Candle in his hand was flickering, so he was afraid it would go out and leave them both lost in the darkness, but she had no such concern — she knew this passage better than the way to her own home. Finally, they reached the small room.
“Here he is, as always!” Áedammair proclaimed and lit the oil lamp. “Saint Connor — the brightest head of his time and our sacred founder.”
When she uncovered the glass coffin and encouraged Shihi to look closely, he hesitated but then remembered why he came here in a first place. Saint Connor looked fine — better than a three-hundred-year-old corpse would usually look like — despite his brownish skin and… well, everything else. Shihi sighed, pressing the book to his chest, and glanced at Áedammair: her face shined with pride and enthusiasm.
“I’m surprised you’ve never been down there.”
“Well, I’ve visited this place one time during my freshman years,” Shihi said, “and never really felt like I want to return.”
“So, why now? I understand how hard it is to resist this man’s charm, but dead men are in my field of study and you’re teaching language.”

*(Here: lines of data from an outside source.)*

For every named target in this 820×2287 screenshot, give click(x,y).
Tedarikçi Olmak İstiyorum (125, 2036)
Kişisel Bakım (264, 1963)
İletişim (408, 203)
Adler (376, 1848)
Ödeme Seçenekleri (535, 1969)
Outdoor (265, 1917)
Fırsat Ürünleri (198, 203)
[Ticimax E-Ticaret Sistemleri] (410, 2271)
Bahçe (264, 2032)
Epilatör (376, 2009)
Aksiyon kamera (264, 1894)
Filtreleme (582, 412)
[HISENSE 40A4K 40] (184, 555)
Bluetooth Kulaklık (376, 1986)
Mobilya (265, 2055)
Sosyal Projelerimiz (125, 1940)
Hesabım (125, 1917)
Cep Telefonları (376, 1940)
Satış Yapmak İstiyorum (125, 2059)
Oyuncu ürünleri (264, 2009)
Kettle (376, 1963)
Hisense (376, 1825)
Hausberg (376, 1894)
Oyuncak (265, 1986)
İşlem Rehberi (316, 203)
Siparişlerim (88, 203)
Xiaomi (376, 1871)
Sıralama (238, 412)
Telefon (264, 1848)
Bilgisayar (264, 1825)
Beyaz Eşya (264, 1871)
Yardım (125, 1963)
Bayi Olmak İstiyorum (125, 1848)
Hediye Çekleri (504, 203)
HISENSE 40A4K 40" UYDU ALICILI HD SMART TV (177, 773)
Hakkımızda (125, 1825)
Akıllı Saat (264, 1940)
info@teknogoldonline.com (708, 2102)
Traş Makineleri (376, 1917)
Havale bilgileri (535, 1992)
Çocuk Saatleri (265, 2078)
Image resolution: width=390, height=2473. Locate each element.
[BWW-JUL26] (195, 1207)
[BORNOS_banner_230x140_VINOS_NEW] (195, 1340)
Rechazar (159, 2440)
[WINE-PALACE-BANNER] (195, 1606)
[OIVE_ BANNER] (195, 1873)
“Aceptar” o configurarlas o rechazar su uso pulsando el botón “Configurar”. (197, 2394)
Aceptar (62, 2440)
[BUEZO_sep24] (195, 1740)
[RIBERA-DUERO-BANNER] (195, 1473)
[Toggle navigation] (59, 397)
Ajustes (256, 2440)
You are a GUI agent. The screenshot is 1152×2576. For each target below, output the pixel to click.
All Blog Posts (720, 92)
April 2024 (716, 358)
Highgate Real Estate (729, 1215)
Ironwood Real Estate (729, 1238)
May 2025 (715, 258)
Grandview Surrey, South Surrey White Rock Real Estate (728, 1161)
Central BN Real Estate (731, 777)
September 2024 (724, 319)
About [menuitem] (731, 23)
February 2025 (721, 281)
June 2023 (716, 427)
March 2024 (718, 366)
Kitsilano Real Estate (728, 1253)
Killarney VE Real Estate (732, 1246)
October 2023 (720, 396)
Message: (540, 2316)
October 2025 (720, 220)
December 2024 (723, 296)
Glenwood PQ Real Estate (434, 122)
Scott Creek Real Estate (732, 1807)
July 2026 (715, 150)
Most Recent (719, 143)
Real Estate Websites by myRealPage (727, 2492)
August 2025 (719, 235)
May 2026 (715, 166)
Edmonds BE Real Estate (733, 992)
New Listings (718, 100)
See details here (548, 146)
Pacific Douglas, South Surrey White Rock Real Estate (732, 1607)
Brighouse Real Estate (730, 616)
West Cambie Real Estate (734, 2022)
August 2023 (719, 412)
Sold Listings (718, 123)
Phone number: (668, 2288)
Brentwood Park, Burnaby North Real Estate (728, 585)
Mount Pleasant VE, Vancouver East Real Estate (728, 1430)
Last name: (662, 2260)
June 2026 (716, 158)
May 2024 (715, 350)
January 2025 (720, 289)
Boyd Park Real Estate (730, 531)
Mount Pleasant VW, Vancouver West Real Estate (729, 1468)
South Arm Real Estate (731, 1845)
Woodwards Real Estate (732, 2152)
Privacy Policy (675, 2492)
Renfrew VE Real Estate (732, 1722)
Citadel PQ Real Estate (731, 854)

“Well, as for that…” Shihi felt quite nervous, as Saint Connor watched him judgmentally with his eye sockets. “Let me start from this: what if I told you we are inches away from losing our true language? I would even say we’ve already lost it! We’re writing precisely but listen to our awful speech — in a few years we will forget how to pronounced our own names. Our golden era, our…”
“Get to the point,” Áedammair said grimly, as her initial excitement faded away with Shihi’s first words.
“You see, and I understand it’s a very sensitive subject… Just, promise, think about what it means for a science before refusing.”
Shihi sighed once again, bracing himself. He knew Áedammair would not like it.
“Could you, maybe, raise Sait Connor from the dead?”
Her face went red with anger before he even finished the sentence. He expected she would refuse and, maybe, scold him a bit. He also expected her to lose all faith in him and humanity but the utter disgust on her face was indescribable.
“How dare you,” she was shaking, “how dare you even ask me that.”
“As I was trying…”
“Oh, don’t even start on this again! Do you really think I disregard honor of the man who built all of this? Listen, even if I could, I would never do that: he’d done enough for science, let him rest in peace!”
“But is he really that different from those students’ bodies you use?”
“It is their will! They all know what they’re signing for! And even then I put them back to rest after a while. Do you think a necromancer have no sense of morality? What do you know about necromancy at all! You cannot even imagine the consequences!”
Shihi lowered his head and said nothing. Áedammair was too angry to even try to explain to him the consequences, so she put out the lamp and hastened to leave, cursing him along the way. “She probably just isn’t powerful enough to do it,” Shihi thought to himself, though he knew it wasn’t the reason.
Only now he noticed the candle is about to be out, so he hurried, not forgetting to cover the glass coffin with withered sacred founder in it.
“Good night, old man,” Shihi said before leaving the room.